Conneau et al. showed that NLI data can be quite useful when training Sentence Embedding methods. We also found this in our Sentence-BERT-Paper and often use NLI as a first fine-tuning step for sentence embedding methods.

To train on NLI, see the follwing example files:

  • - This example uses the Softmax-Classification-Loss, as described in the SBERT-Paper, to learn sentence embeddings.


In our experiments we combine SNLI and MultiNLI, which we call AllNLI. These two datasets contain sentence pairs and one of three labels: entailment, neutral, contradiction:

Sentence A (Premise) Sentence B (Hypothesis) Label
A soccer game with multiple males playing. Some men are playing a sport. entailment
An older and younger man smiling. Two men are smiling and laughing at the cats playing on the floor. neutral
A man inspects the uniform of a figure in some East Asian country.
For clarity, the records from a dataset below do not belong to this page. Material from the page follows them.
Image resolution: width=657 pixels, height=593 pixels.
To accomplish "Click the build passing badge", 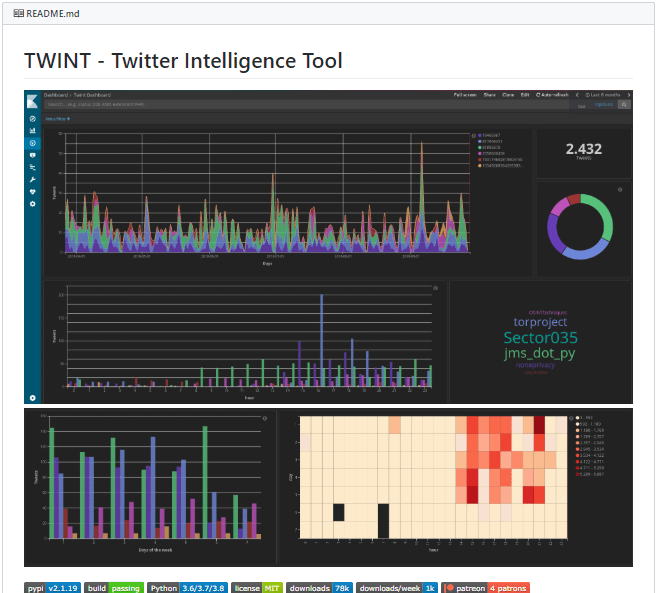I will pos(114,588).
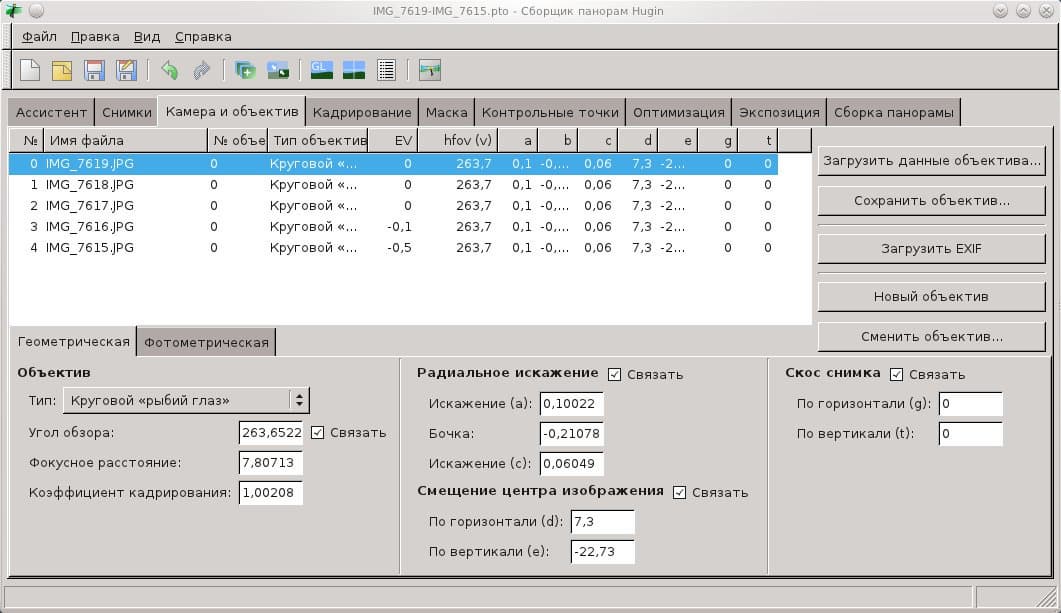Click the Загрузить EXIF button
Viewport: 1061px width, 613px height.
[931, 247]
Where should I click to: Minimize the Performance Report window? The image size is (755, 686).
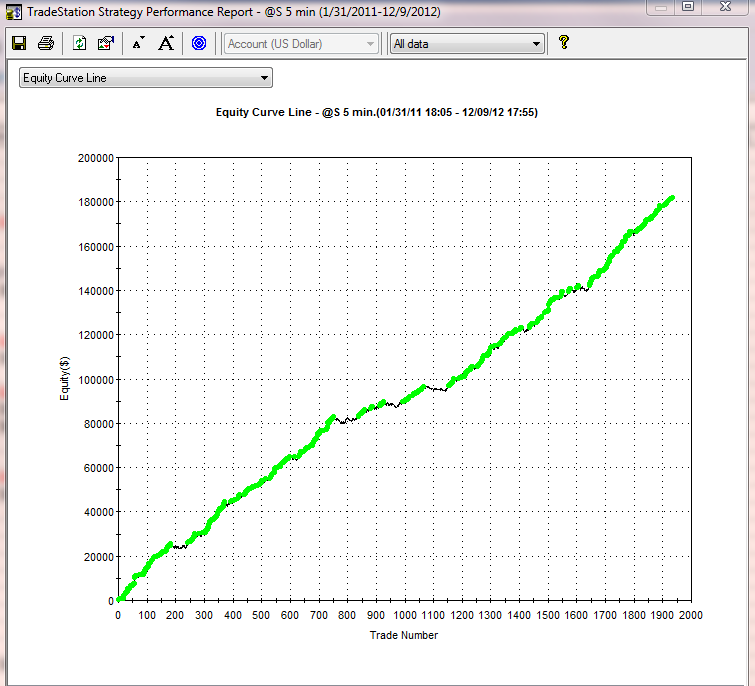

The man is sleeping. contradiction


Conneau et al. described how a softmax classifier on top of a siamese network can be used to learn meaningful sentence representation. We can achieve this by using the losses.SoftmaxLoss package.

The softmax loss looks like this: SBERT SoftmaxLoss

We pass the two sentences through our SentenceTransformer network and get the sentence embeddings u and v. We then concatenate u, v and |u-v| to form one, long vector. This vector is then passed to a softmax classifier, which predicts our three classes (entailnment, neutral, contradiction).

This setup learns sentence embeddings, that can later be used for wide varity of tasks.